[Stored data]
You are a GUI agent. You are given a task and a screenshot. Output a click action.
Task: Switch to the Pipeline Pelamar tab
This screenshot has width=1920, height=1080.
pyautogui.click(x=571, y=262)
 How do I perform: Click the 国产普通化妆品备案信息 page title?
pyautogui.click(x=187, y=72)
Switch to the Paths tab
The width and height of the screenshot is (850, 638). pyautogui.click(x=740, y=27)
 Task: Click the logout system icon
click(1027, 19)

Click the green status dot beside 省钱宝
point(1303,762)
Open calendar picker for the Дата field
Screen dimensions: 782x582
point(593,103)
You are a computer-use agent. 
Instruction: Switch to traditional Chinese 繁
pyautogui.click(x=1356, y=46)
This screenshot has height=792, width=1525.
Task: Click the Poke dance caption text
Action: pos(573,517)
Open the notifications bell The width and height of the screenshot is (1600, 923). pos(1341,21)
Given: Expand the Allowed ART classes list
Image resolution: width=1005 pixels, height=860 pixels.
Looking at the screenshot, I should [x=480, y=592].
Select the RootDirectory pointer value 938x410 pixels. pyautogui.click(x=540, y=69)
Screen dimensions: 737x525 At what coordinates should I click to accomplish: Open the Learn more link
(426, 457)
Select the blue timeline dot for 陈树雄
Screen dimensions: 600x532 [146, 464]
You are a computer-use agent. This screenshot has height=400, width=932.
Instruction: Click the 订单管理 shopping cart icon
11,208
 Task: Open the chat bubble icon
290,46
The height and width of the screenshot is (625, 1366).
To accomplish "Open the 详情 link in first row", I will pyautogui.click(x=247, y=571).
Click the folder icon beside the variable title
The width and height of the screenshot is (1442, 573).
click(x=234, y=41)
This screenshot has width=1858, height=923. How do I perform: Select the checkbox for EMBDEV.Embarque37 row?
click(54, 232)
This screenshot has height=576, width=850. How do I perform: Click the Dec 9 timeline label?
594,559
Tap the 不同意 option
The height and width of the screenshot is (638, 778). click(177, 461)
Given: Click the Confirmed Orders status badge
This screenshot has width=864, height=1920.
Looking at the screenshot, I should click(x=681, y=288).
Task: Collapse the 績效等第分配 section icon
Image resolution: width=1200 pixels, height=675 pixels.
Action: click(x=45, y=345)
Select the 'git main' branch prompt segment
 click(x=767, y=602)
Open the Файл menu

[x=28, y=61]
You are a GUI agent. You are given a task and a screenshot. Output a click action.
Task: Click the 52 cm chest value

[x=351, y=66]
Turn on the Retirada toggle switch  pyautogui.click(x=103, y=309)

What is expected
Please output the complete data exactly.

Output of the task
You are a GUI agent. You are given a task and a screenshot. Output a click action.
Task: Switch to the Pipeline Pelamar tab
This screenshot has width=1920, height=1080.
pyautogui.click(x=571, y=262)
 How do I perform: Click the 国产普通化妆品备案信息 page title?
pyautogui.click(x=187, y=72)
Switch to the Paths tab
The width and height of the screenshot is (850, 638). pyautogui.click(x=740, y=27)
 Task: Click the logout system icon
click(1027, 19)

Click the green status dot beside 省钱宝
point(1303,762)
Open calendar picker for the Дата field
Screen dimensions: 782x582
point(593,103)
You are a computer-use agent. 
Instruction: Switch to traditional Chinese 繁
pyautogui.click(x=1356, y=46)
This screenshot has height=792, width=1525.
Task: Click the Poke dance caption text
Action: pos(573,517)
Open the notifications bell The width and height of the screenshot is (1600, 923). pos(1341,21)
Given: Expand the Allowed ART classes list
Image resolution: width=1005 pixels, height=860 pixels.
Looking at the screenshot, I should [x=480, y=592].
Select the RootDirectory pointer value 938x410 pixels. pyautogui.click(x=540, y=69)
Screen dimensions: 737x525 At what coordinates should I click to accomplish: Open the Learn more link
(426, 457)
Select the blue timeline dot for 陈树雄
Screen dimensions: 600x532 [146, 464]
You are a computer-use agent. This screenshot has height=400, width=932.
Instruction: Click the 订单管理 shopping cart icon
11,208
 Task: Open the chat bubble icon
290,46
The height and width of the screenshot is (625, 1366).
To accomplish "Open the 详情 link in first row", I will pyautogui.click(x=247, y=571).
Click the folder icon beside the variable title
The width and height of the screenshot is (1442, 573).
click(x=234, y=41)
This screenshot has width=1858, height=923. How do I perform: Select the checkbox for EMBDEV.Embarque37 row?
click(54, 232)
This screenshot has height=576, width=850. How do I perform: Click the Dec 9 timeline label?
594,559
Tap the 不同意 option
The height and width of the screenshot is (638, 778). click(177, 461)
Given: Click the Confirmed Orders status badge
This screenshot has width=864, height=1920.
Looking at the screenshot, I should click(x=681, y=288).
Task: Collapse the 績效等第分配 section icon
Image resolution: width=1200 pixels, height=675 pixels.
Action: click(x=45, y=345)
Select the 'git main' branch prompt segment
 click(x=767, y=602)
Open the Файл menu

[x=28, y=61]
You are a GUI agent. You are given a task and a screenshot. Output a click action.
Task: Click the 52 cm chest value

[x=351, y=66]
Turn on the Retirada toggle switch  pyautogui.click(x=103, y=309)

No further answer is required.